# Stubborn or still too young to do stairs?



## Hava-Andy (Jan 5, 2014)

Our little Andy pup is only 13 weeks old, we live in a tri-level home and he will not attempt to climb the stairs.:rant: He sits at the top or bottom and just barks and whines if we are on a different level. Problem being his food and water is in the kitchen on the main level, but the bell to ring to go outside is on the doorwall on the lower level. He is welcome to follow us around the house, we are not trying to restrict him...but he won't even try. We have tried to coax him with treats and toys, and have even attempted to "show" him how to do it. No Go!! He just barks till we end up picking him up and carrying him up/down. Are we expecting too much at his age or is he being lazy?! :drama: LOL


----------



## MarinaGirl (Mar 25, 2012)

I think Andy is still too young for stairs; he's just a baby. I wish I could recall how long it took Emmie to be able to climb up and down stairs, I know it took a while.

-Jeanne-


----------



## sandypaws (Aug 8, 2012)

Don't think he's being stubborn. I'm sure he's very fearful of them. I think when he feels more confident, he'll tackle them, going up first, as that is less scary. Give him time.


----------



## BFrancs (May 17, 2012)

I agree, he might be too young, give him time...obtw, love the name - Andy.

Vino took the stairs real quick but thats only b/c the breeder had already introduced them to him. Plus, he sees the other 3 dogs and just follows them. Now, Canela took a bit longer - she probably started climbing them probably around 4.5 - 5 month old, again she had two others to follow.


----------



## lfung5 (Jun 30, 2007)

I agree that he is too young. He is just a wee pup


----------



## krandall (Jun 11, 2009)

I agree with everyone else. I also don't believe in dogs being "stubborn". Dogs do the best they can, with their level of training and ability, under any particular set of circumstances. Always. 

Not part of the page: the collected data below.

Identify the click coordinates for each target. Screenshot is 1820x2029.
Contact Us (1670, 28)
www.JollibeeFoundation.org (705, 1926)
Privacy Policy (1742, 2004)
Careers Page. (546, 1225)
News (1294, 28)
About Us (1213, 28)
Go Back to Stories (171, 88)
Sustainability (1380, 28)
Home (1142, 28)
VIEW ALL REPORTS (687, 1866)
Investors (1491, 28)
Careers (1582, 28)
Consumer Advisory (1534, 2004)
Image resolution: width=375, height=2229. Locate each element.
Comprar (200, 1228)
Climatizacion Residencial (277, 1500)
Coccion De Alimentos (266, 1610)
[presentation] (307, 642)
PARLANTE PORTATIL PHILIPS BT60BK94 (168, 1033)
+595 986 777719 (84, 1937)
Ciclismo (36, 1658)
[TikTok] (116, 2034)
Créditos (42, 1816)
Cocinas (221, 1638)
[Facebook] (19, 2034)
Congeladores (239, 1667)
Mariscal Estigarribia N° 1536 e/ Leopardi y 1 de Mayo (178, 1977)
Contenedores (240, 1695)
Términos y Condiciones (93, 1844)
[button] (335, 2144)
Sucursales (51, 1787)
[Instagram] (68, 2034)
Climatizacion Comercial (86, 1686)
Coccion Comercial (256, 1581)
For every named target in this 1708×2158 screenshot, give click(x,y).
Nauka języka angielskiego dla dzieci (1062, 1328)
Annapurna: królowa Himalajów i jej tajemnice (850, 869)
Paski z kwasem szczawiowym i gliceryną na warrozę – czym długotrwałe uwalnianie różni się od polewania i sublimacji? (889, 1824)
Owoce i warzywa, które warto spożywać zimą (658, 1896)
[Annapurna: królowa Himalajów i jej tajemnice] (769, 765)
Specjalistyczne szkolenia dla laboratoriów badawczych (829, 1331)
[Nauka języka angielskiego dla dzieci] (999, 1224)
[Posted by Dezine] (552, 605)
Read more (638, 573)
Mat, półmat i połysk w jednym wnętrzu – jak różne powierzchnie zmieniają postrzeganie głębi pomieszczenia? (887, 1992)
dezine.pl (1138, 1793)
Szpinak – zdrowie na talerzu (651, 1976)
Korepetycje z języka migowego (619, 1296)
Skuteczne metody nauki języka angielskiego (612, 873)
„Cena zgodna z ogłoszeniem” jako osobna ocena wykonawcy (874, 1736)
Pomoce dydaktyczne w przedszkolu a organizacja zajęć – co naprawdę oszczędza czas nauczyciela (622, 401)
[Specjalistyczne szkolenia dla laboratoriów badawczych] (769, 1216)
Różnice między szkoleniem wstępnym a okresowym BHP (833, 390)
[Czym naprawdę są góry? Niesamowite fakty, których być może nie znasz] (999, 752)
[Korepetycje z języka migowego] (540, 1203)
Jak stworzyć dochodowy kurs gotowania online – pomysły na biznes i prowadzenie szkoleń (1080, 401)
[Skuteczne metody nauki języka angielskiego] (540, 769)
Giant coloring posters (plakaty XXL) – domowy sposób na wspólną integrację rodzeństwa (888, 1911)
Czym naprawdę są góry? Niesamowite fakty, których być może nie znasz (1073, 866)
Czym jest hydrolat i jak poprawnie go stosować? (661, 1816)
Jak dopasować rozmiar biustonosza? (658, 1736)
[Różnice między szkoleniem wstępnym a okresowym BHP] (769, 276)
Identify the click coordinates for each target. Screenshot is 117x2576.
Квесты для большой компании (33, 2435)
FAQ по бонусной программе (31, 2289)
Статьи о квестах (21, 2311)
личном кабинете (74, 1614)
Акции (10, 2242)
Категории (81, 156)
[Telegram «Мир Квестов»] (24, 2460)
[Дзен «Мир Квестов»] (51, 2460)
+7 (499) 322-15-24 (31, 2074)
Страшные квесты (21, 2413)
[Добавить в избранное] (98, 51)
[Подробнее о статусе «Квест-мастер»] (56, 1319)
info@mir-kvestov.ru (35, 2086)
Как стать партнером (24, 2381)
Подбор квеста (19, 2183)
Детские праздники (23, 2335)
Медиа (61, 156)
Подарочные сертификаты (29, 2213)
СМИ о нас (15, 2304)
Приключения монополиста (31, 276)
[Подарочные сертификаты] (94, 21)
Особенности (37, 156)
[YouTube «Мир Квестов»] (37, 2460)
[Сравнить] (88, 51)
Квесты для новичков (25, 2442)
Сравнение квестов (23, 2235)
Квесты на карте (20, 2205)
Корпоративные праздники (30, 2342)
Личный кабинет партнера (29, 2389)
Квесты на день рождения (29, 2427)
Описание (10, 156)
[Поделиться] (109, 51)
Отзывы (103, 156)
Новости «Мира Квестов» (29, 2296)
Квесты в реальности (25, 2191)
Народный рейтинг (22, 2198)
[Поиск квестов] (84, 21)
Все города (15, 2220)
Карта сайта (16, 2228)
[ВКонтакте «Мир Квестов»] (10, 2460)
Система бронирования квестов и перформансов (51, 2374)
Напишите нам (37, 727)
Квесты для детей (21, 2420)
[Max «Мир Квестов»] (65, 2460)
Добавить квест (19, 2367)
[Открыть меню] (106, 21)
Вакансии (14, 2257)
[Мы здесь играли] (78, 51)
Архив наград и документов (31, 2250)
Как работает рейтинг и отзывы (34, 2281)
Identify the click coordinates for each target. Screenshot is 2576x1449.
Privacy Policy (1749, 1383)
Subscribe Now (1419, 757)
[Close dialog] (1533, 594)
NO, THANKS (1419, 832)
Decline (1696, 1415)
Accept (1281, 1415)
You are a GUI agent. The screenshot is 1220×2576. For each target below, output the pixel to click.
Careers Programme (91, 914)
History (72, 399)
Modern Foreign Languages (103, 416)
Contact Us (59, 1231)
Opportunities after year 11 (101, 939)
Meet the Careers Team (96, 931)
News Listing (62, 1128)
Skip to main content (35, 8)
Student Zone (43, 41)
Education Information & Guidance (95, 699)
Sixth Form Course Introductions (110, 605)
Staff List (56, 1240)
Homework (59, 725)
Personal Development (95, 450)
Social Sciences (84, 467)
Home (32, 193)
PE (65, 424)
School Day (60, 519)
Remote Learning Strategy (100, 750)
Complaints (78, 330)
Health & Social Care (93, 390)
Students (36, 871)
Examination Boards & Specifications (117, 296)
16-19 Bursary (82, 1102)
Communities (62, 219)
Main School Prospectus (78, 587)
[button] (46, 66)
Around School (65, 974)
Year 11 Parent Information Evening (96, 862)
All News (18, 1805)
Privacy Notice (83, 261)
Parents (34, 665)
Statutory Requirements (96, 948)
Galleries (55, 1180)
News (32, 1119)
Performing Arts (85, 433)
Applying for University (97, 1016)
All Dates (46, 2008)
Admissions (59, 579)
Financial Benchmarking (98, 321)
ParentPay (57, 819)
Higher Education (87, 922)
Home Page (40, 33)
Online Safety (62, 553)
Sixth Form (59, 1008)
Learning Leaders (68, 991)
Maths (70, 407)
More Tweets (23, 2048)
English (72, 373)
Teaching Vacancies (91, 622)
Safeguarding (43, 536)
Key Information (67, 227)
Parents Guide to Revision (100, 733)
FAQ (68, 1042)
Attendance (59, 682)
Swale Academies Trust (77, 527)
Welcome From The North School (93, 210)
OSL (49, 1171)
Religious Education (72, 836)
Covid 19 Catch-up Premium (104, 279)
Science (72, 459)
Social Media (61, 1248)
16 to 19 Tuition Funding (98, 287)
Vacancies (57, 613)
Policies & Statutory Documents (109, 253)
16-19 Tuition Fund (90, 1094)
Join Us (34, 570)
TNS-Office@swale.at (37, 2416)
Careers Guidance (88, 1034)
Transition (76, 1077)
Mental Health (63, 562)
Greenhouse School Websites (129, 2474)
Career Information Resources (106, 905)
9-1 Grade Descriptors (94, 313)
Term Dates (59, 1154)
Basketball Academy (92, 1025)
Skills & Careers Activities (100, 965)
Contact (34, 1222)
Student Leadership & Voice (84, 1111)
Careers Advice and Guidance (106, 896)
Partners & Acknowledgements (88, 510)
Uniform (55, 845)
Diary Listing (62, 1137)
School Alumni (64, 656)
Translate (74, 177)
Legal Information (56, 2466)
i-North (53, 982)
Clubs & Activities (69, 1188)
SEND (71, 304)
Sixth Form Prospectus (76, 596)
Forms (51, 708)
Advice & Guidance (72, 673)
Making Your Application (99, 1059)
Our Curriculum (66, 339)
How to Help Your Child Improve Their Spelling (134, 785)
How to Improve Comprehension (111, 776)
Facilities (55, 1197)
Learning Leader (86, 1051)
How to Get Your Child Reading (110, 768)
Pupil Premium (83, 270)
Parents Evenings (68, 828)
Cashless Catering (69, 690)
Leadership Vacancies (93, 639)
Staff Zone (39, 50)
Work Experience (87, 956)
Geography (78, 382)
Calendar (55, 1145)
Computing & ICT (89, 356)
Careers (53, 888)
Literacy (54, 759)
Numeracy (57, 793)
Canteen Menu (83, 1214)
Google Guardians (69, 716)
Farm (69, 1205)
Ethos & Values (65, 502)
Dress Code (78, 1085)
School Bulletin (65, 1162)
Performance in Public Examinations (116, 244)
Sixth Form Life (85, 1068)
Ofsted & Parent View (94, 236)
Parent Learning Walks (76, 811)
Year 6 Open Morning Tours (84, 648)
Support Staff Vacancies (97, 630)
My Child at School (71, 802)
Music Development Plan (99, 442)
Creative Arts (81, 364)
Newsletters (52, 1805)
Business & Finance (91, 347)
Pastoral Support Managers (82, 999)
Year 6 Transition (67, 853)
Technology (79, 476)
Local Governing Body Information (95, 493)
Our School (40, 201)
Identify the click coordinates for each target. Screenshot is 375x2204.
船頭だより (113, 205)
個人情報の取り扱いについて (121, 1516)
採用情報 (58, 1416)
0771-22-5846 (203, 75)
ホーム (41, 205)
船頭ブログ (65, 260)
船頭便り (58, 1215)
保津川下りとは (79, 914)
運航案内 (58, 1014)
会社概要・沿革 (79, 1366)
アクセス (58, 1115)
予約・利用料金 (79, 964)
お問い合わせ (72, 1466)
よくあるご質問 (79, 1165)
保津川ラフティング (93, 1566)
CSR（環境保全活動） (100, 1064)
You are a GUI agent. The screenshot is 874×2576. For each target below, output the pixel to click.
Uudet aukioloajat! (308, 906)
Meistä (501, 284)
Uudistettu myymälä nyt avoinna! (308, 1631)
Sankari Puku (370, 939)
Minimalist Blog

That said, he's still a TINY baby. Most aren't doing stairs at his age. He's also way too young to be loose in the house without CONSTANT supervision. So if he isn't being confined, I hope you are right with him, eyes on him. And if that's the case, it shouldn't be much trouble to give the little guy a lift over the stairs until he's bigger, and ready!


----------



## Lalla (Jul 30, 2013)

As I understand it you should positively discourage them for even attempting stairs at such a young age if you don't want to do permanent damage to their limbs; Cuba is 10 months old and still think she lives in a bungalow!


----------



## Den&Barb (Dec 6, 2013)

Ginger is 5 1/2 months, starting going up stairs at 4 1/2 months but we still carry her down the stairs (14 of them). She doesn't want to go down yet and I respect that. Wouldn't want her to tumble down. I first thought I would encourage her with her harness and leash on, then thought it might be too hard on her at this point. I'll let her decide when she's ready, (but not before 7mos. If not by 8 mos., I think I will encourage her).


----------



## Gibbs Mom and Dad (Jun 3, 2013)

Hava-Andy said:


> Our little Andy pup is only 13 weeks old ...
> 
> ... Are we expecting too much at his age or is he being lazy?! :drama: LOL


I definitely think you are expecting too much of him.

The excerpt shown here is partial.